But before you let your fears run away with you, ask yourself: Why would someone like Benter -- this alleged exploiter of the global economy -- be content running for a post in local government? There is, after all, a dearth of millionaires on council today. (Which is maybe too bad -- at least the rich can afford to buy their own mink coats, unlike some former councilors we could mention.) The explanation for that is simple: One way you get to be a millionaire in the first place, presumably, is by being able to do a little math.
Look at it from a millionaire's point of view. As a city councilor, Bill Peduto barely makes much more in a year than Benter contributed to his campaign. So for a rich guy, it makes more economic sense to purchase a legislator than it does to replace him. And that's the problem -- purchasing legislators -- that campaign-finance reform addresses.

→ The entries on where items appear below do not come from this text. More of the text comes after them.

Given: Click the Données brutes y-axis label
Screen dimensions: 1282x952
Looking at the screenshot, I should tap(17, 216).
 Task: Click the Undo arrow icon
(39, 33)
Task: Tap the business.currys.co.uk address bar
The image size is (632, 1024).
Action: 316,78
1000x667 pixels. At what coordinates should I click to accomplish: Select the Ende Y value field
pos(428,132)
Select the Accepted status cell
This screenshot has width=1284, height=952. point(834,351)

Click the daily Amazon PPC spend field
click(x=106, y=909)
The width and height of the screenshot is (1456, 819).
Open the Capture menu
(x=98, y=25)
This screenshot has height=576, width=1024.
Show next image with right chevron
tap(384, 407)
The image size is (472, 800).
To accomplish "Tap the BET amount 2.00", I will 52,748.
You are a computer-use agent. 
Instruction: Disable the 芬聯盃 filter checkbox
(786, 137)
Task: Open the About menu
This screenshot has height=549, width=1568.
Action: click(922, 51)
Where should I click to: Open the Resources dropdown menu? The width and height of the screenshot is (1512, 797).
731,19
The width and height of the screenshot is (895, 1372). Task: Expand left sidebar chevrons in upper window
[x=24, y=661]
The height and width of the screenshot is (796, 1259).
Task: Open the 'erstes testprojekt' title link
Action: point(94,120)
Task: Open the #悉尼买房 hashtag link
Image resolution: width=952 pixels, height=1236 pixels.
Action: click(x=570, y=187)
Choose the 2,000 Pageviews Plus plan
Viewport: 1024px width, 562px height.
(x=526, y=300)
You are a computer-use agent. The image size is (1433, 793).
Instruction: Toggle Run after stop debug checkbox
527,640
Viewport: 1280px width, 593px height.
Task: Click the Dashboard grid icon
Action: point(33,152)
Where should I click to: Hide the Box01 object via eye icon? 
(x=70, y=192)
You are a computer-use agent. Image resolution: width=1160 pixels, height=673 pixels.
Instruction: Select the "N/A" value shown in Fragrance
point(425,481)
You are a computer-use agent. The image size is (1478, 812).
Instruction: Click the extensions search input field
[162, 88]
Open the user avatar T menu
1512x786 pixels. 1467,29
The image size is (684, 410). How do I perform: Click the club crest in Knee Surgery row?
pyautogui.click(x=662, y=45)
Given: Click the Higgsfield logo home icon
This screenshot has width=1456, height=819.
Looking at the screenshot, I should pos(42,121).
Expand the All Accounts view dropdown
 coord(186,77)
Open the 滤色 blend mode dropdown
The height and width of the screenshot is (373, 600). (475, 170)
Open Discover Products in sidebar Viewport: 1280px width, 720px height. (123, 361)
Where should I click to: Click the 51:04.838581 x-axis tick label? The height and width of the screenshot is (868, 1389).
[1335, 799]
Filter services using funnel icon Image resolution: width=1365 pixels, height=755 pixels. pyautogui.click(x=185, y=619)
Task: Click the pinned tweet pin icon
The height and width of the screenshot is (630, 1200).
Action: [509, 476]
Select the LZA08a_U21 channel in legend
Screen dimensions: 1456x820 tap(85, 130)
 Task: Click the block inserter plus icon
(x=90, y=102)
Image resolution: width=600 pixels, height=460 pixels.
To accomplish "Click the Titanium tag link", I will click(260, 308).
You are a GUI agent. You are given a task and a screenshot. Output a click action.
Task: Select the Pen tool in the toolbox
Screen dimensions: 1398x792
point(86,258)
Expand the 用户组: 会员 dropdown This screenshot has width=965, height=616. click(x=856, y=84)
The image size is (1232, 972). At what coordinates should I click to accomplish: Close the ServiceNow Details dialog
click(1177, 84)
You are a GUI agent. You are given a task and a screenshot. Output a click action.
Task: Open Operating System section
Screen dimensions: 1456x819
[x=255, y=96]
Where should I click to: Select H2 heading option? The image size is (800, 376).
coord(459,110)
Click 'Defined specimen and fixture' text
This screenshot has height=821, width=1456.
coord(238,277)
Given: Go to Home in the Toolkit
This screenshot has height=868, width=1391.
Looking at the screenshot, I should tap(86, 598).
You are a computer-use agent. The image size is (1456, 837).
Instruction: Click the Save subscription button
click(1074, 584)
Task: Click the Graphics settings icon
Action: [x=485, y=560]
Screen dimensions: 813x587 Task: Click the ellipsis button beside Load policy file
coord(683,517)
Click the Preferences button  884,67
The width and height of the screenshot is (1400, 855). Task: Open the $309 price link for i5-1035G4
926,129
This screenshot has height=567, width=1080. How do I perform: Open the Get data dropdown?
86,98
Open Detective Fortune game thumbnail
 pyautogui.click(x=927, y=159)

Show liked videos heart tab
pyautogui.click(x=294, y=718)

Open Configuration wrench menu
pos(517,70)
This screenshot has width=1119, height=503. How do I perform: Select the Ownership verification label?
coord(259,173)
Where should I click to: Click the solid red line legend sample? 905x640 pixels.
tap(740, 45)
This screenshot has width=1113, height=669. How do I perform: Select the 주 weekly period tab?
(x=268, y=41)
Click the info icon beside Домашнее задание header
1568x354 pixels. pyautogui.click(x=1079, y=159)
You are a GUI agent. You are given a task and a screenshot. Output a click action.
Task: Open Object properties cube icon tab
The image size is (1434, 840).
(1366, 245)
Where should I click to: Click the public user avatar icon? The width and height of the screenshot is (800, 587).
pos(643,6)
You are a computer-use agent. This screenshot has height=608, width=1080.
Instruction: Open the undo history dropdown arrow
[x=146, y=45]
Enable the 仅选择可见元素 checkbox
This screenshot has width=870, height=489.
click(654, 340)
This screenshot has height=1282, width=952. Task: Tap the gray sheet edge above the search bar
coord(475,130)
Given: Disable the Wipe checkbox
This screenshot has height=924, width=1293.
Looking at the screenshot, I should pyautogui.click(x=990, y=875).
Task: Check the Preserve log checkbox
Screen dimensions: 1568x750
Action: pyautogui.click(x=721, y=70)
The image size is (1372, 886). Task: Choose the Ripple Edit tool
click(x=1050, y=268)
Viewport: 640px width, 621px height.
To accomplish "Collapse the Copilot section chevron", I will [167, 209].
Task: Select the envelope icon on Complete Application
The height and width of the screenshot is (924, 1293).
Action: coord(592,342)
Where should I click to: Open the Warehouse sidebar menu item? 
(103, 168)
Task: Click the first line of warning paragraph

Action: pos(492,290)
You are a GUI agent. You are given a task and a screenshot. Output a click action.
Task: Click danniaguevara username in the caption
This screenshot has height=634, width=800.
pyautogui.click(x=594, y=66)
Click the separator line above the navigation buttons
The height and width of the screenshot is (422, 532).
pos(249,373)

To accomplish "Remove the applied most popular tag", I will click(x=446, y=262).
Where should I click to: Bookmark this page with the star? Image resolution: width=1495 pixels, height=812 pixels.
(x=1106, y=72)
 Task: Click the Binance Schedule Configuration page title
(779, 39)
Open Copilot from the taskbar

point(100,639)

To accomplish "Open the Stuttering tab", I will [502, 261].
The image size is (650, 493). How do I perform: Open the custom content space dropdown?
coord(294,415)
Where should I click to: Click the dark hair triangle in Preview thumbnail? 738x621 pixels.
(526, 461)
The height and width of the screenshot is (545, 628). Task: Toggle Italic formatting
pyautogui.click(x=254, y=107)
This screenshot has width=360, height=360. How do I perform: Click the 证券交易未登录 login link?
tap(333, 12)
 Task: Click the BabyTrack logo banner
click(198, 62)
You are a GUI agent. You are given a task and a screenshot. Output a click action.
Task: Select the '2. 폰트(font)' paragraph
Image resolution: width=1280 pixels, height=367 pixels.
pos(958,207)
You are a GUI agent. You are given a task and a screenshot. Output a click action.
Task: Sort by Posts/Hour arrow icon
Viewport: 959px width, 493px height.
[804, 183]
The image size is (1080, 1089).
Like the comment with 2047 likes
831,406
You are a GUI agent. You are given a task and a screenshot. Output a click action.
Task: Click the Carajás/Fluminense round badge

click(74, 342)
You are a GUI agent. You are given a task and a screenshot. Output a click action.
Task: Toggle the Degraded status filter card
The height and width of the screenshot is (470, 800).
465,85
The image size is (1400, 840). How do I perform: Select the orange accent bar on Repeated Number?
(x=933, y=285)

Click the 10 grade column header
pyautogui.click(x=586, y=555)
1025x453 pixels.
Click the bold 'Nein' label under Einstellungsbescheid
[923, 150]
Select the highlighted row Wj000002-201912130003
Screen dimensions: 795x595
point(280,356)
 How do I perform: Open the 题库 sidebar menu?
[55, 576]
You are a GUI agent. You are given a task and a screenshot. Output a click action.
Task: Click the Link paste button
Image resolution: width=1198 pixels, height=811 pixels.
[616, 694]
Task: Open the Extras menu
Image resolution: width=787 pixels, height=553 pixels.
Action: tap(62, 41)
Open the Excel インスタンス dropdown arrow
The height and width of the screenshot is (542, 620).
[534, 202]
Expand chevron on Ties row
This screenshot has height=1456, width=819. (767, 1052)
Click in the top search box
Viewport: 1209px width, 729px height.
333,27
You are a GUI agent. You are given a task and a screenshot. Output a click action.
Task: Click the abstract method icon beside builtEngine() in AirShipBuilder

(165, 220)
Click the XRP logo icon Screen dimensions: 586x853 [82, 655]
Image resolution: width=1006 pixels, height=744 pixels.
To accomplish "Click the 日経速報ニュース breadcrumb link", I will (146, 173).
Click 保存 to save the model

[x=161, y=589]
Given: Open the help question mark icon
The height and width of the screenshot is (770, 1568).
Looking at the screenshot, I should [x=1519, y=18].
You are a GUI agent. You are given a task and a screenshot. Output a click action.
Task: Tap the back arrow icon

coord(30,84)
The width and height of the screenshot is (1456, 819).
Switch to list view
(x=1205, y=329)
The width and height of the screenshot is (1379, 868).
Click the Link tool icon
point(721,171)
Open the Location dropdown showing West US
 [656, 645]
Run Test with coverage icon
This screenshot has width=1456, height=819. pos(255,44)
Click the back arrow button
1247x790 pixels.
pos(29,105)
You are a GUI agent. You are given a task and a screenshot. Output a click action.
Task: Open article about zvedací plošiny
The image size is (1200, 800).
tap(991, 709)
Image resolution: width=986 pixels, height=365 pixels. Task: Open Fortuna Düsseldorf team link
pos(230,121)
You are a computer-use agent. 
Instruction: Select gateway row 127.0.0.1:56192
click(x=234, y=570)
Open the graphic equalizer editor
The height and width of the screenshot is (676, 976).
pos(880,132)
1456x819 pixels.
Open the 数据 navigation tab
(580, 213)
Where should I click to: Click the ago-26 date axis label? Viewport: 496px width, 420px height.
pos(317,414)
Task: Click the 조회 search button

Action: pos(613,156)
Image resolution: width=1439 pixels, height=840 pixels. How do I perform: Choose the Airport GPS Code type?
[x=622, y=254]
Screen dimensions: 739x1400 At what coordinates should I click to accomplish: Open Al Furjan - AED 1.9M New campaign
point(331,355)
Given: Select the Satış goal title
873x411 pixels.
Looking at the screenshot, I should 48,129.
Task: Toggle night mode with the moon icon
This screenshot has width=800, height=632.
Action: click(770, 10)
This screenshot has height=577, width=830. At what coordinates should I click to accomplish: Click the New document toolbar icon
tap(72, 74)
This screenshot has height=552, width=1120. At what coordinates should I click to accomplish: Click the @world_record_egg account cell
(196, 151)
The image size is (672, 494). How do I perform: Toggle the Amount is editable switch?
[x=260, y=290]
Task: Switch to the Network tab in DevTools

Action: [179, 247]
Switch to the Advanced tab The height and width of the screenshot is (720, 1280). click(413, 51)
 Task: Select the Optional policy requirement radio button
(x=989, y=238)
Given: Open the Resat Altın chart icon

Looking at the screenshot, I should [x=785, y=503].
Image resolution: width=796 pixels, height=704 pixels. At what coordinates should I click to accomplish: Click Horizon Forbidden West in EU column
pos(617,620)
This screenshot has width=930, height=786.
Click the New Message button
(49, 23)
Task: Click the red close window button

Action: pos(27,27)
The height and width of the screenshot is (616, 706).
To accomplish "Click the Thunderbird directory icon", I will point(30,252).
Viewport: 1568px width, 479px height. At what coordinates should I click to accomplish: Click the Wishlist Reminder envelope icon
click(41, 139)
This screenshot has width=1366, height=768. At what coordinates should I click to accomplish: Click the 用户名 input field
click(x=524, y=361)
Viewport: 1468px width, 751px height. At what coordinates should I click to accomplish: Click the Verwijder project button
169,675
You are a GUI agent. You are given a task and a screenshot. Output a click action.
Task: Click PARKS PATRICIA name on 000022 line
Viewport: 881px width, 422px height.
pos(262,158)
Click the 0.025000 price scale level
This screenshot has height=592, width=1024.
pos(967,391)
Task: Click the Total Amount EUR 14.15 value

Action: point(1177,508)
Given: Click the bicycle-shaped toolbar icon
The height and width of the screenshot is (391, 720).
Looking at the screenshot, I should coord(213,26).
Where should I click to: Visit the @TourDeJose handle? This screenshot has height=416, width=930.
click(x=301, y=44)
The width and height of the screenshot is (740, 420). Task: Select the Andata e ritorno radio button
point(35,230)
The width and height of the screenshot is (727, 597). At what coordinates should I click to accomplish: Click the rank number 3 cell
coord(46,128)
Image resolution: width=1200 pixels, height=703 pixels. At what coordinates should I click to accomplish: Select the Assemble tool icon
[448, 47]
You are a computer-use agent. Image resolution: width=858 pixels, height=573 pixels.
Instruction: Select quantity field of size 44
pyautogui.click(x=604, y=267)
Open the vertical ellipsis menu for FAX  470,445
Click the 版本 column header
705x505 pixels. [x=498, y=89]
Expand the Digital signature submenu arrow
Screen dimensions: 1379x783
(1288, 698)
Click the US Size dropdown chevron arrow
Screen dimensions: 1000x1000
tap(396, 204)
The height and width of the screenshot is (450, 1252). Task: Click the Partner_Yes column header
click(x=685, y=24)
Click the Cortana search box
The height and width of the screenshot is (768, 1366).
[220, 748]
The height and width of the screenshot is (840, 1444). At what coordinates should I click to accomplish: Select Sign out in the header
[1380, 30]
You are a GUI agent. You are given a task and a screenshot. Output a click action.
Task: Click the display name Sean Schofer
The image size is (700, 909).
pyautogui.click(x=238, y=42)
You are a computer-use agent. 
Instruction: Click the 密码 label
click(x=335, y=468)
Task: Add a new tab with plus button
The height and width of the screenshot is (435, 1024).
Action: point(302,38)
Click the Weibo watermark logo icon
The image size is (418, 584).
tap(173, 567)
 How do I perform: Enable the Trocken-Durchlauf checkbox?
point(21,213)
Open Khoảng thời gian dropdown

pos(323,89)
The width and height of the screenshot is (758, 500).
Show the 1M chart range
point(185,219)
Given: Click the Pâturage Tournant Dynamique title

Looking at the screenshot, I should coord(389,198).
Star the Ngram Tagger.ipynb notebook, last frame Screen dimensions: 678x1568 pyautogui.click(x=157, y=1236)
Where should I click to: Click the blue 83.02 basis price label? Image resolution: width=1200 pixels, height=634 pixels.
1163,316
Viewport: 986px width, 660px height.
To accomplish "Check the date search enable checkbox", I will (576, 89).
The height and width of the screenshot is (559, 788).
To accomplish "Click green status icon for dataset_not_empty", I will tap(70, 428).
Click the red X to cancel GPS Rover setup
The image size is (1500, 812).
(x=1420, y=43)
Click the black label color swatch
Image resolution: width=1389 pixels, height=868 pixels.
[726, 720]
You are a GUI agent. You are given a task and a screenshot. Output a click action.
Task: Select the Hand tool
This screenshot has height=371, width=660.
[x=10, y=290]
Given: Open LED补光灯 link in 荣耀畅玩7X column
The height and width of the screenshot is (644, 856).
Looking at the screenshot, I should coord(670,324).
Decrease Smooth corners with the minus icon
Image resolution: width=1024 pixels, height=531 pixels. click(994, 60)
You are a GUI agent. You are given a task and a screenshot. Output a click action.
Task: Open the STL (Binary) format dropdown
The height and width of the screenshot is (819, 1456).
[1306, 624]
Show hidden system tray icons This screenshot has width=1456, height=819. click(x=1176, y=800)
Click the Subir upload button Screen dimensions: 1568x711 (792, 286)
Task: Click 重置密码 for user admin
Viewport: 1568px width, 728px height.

So Ravenstahl has used a problem that doesn’t exist -- wealthy capitalists running for local office -- to avoid dealing with a problem that does: wealthy capitalists purchasing local officeholders. And by substituting a fake problem for a real one, Ravenstahl can pretend that perpetuating the status quo will help working people.
What's funny, though, is that he could have done all that without making things personal. Maybe the most interesting question about his veto is … why use it to attack Peduto?
Last week, Peduto took himself out of the running for the 2009 mayor’s race. He's the one local politician Ravenstahl shouldn’t feel threatened by today.
And while lots of us think Peduto is a good guy and a skilled legislator, there was a notable dearth of teeth-gnashing when he decided not to run next year. The reason isn’t just his abortive 2007 effort: There's a general sense that many of the things that make Peduto such a bad campaigner -- his inability to gladhand and so on -- are the flipside of the qualities that made many people support him in the first place.
But Ravenstahl keeps trying to make this into a schoolyard fight -- bullying a guy who's already walked away. And in the process, he does a better job making Peduto look like a serious contender than Peduto himself does.
A more confident mayor wouldn't have called Peduto out. He would have pointed to the rise of Swift-boat like 527s on the federal level, and argued that we don't problems like that in Pittsburgh. And he would have stopped there.
Instead, Ravenstahl stuck it to somebody who just turned his back on the fight. And you can't help wondering why.
The political explanation is that Ravenstahl is already laying the groundwork to help someone challenge Peduto for his council seat in 2009. The psychological explanation is that beating up opponents is an easy way to feel like you’re succeeding. Sometimes, you get the feeling that advancing an agenda isn't good enough for Ravenstahl's crew. They need to shove it down someone's throat, too … even if sometimes (as in the Lamar billboard fiasco) that risks jeopardizing the initiative itself.
Either way, though, the big campaign money is going to roll in for awhile. Maybe Ravenstahl could spend some of it on some Dale Carnegie courses. Someday, mayor, you may wish you had.